### EXERCISE OBJECTIVE:
Return all of the records below verbatim, line for line, changing nothing.

### MATERIAL SUPPLIED:

— Start —

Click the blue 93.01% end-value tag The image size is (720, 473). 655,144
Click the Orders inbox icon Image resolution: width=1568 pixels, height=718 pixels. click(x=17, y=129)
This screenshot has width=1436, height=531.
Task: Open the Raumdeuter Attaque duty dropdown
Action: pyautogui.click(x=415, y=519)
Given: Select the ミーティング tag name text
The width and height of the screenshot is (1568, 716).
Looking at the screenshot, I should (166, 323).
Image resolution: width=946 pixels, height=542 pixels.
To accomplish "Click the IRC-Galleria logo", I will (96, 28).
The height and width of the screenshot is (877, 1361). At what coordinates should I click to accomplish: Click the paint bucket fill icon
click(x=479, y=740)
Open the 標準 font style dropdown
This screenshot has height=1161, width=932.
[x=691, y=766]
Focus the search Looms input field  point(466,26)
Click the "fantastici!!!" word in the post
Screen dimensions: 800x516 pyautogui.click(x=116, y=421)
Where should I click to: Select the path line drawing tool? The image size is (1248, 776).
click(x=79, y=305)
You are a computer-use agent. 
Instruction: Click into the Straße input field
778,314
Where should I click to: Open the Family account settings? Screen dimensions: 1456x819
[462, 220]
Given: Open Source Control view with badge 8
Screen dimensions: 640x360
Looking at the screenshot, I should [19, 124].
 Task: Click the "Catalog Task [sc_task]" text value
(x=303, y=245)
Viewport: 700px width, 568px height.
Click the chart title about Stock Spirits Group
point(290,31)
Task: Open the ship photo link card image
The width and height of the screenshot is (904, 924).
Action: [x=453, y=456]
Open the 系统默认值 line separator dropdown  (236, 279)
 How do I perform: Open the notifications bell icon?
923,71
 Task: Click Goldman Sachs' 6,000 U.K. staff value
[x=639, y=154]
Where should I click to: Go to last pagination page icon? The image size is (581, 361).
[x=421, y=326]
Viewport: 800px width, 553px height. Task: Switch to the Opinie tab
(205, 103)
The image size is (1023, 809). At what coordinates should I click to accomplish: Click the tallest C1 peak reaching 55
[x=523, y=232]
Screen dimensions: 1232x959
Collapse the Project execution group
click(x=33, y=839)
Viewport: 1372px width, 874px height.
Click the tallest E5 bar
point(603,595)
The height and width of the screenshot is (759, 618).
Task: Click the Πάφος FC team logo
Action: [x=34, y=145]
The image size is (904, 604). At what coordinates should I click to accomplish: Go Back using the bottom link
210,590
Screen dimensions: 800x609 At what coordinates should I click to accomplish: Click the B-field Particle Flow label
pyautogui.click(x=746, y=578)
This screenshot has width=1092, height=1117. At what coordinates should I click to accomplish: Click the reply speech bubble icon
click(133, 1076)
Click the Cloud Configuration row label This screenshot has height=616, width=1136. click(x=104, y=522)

— End —

### RESPONSE BELOW:
Click the blue 93.01% end-value tag The image size is (720, 473). 655,144
Click the Orders inbox icon Image resolution: width=1568 pixels, height=718 pixels. click(x=17, y=129)
This screenshot has width=1436, height=531.
Task: Open the Raumdeuter Attaque duty dropdown
Action: pyautogui.click(x=415, y=519)
Given: Select the ミーティング tag name text
The width and height of the screenshot is (1568, 716).
Looking at the screenshot, I should (166, 323).
Image resolution: width=946 pixels, height=542 pixels.
To accomplish "Click the IRC-Galleria logo", I will (96, 28).
The height and width of the screenshot is (877, 1361). At what coordinates should I click to accomplish: Click the paint bucket fill icon
click(x=479, y=740)
Open the 標準 font style dropdown
This screenshot has height=1161, width=932.
[x=691, y=766]
Focus the search Looms input field  point(466,26)
Click the "fantastici!!!" word in the post
Screen dimensions: 800x516 pyautogui.click(x=116, y=421)
Where should I click to: Select the path line drawing tool? The image size is (1248, 776).
click(x=79, y=305)
You are a computer-use agent. 
Instruction: Click into the Straße input field
778,314
Where should I click to: Open the Family account settings? Screen dimensions: 1456x819
[462, 220]
Given: Open Source Control view with badge 8
Screen dimensions: 640x360
Looking at the screenshot, I should [19, 124].
 Task: Click the "Catalog Task [sc_task]" text value
(x=303, y=245)
Viewport: 700px width, 568px height.
Click the chart title about Stock Spirits Group
point(290,31)
Task: Open the ship photo link card image
The width and height of the screenshot is (904, 924).
Action: [x=453, y=456]
Open the 系统默认值 line separator dropdown  (236, 279)
 How do I perform: Open the notifications bell icon?
923,71
 Task: Click Goldman Sachs' 6,000 U.K. staff value
[x=639, y=154]
Where should I click to: Go to last pagination page icon? The image size is (581, 361).
[x=421, y=326]
Viewport: 800px width, 553px height. Task: Switch to the Opinie tab
(205, 103)
The image size is (1023, 809). At what coordinates should I click to accomplish: Click the tallest C1 peak reaching 55
[x=523, y=232]
Screen dimensions: 1232x959
Collapse the Project execution group
click(x=33, y=839)
Viewport: 1372px width, 874px height.
Click the tallest E5 bar
point(603,595)
The height and width of the screenshot is (759, 618).
Task: Click the Πάφος FC team logo
Action: [x=34, y=145]
The image size is (904, 604). At what coordinates should I click to accomplish: Go Back using the bottom link
210,590
Screen dimensions: 800x609 At what coordinates should I click to accomplish: Click the B-field Particle Flow label
pyautogui.click(x=746, y=578)
This screenshot has width=1092, height=1117. At what coordinates should I click to accomplish: Click the reply speech bubble icon
click(133, 1076)
Click the Cloud Configuration row label This screenshot has height=616, width=1136. click(x=104, y=522)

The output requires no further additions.